#### TO DO
Copy verbatim the stretch of the material below from the line containing "Click the GoodMen" through the end of the material.

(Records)
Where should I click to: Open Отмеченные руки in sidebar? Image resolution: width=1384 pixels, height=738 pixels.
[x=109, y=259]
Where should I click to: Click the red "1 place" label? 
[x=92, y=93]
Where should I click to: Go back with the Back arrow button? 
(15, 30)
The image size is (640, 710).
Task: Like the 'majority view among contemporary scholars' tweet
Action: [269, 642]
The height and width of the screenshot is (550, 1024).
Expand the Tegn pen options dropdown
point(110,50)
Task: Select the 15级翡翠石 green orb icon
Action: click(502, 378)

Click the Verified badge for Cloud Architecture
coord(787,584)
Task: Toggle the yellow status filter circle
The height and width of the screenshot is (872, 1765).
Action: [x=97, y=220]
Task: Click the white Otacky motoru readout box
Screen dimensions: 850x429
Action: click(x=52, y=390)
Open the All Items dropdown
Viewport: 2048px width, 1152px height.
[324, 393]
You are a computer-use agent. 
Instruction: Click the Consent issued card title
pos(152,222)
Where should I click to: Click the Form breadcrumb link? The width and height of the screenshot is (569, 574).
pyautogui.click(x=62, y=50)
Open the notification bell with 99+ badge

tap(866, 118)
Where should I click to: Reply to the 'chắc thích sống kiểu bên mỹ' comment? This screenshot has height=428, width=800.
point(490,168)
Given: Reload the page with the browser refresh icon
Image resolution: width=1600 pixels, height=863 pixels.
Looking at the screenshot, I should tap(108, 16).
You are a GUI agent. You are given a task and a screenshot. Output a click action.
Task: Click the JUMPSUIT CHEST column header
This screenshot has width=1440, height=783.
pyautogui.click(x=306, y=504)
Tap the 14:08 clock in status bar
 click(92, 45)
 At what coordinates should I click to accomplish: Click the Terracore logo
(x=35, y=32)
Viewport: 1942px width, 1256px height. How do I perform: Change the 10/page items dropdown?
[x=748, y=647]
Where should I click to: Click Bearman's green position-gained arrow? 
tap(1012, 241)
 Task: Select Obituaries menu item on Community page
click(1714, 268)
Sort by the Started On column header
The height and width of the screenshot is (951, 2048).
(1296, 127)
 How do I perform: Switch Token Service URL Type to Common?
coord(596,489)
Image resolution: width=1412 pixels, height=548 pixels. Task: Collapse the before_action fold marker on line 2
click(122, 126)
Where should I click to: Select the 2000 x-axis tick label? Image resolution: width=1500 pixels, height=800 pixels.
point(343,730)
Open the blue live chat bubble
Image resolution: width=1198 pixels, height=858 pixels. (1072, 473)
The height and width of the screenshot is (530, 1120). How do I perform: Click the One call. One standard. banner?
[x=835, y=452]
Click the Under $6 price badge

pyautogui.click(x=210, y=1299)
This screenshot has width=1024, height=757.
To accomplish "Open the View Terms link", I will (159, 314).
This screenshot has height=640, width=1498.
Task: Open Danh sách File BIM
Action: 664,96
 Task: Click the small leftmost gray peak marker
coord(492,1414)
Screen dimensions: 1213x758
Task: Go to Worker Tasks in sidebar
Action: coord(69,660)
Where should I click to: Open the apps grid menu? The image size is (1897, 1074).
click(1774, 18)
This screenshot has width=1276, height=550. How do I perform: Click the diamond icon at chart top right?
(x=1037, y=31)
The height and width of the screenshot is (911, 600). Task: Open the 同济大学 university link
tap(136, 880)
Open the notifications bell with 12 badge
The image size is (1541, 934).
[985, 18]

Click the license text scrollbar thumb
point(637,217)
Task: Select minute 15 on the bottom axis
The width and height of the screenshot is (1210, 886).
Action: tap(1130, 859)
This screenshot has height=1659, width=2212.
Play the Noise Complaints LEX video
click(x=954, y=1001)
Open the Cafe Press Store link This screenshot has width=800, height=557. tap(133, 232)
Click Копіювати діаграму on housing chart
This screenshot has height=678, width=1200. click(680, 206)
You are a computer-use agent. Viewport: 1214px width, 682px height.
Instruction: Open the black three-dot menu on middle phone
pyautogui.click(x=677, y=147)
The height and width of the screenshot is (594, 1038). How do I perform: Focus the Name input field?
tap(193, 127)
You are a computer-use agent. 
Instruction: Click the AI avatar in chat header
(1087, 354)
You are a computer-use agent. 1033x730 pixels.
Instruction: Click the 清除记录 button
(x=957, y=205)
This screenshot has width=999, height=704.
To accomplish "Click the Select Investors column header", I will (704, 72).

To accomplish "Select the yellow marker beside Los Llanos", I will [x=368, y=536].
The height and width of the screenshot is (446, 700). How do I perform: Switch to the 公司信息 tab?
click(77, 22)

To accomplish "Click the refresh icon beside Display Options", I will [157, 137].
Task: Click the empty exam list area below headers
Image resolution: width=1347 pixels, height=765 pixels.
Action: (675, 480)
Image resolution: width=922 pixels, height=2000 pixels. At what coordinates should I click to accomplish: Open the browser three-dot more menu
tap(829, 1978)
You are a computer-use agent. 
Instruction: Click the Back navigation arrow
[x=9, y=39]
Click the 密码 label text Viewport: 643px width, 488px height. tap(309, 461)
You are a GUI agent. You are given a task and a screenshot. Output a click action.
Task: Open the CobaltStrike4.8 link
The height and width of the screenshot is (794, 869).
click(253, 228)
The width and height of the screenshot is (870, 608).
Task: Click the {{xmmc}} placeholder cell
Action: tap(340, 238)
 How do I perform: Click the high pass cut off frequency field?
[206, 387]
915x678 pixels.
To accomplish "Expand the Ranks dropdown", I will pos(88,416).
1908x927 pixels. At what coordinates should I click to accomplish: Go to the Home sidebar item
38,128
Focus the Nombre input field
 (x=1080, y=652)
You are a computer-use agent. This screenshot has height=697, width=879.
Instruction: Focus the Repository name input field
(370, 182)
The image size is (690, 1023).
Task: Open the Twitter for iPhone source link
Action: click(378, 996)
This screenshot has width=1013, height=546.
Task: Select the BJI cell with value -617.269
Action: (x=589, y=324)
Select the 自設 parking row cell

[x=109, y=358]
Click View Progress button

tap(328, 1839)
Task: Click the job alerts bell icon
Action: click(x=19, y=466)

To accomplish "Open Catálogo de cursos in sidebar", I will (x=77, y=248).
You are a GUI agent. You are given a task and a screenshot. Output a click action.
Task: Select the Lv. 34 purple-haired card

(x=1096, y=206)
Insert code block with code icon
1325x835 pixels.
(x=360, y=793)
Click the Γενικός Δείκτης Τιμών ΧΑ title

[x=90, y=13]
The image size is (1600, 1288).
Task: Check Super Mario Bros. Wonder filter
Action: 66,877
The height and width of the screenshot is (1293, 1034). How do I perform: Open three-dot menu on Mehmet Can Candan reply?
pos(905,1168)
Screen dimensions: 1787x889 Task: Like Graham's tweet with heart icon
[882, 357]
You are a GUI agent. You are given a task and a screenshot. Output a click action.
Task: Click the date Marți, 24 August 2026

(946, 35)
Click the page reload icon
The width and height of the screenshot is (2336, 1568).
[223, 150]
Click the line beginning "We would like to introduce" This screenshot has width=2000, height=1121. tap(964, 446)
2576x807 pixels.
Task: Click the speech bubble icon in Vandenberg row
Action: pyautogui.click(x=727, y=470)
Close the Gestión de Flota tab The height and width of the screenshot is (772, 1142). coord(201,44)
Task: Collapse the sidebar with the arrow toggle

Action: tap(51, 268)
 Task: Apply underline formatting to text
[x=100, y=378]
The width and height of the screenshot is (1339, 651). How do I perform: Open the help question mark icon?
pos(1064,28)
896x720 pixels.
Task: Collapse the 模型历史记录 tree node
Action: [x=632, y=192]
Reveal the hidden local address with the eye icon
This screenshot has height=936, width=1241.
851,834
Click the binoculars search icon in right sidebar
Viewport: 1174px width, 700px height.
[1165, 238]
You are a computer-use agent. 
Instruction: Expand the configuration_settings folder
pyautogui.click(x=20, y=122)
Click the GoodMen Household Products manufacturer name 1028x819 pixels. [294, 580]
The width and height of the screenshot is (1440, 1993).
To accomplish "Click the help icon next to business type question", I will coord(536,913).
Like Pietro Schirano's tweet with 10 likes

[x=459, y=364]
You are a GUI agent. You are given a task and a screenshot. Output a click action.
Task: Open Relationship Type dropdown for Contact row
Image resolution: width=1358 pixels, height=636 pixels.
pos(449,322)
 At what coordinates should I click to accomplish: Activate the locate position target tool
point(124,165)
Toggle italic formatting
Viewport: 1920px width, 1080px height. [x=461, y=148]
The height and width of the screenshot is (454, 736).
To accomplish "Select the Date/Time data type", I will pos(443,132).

#### ANSWER TO THIS EXERCISE
Click the GoodMen Household Products manufacturer name 1028x819 pixels. [294, 580]
The width and height of the screenshot is (1440, 1993).
To accomplish "Click the help icon next to business type question", I will coord(536,913).
Like Pietro Schirano's tweet with 10 likes

[x=459, y=364]
You are a GUI agent. You are given a task and a screenshot. Output a click action.
Task: Open Relationship Type dropdown for Contact row
Image resolution: width=1358 pixels, height=636 pixels.
pos(449,322)
 At what coordinates should I click to accomplish: Activate the locate position target tool
point(124,165)
Toggle italic formatting
Viewport: 1920px width, 1080px height. [x=461, y=148]
The height and width of the screenshot is (454, 736).
To accomplish "Select the Date/Time data type", I will pos(443,132).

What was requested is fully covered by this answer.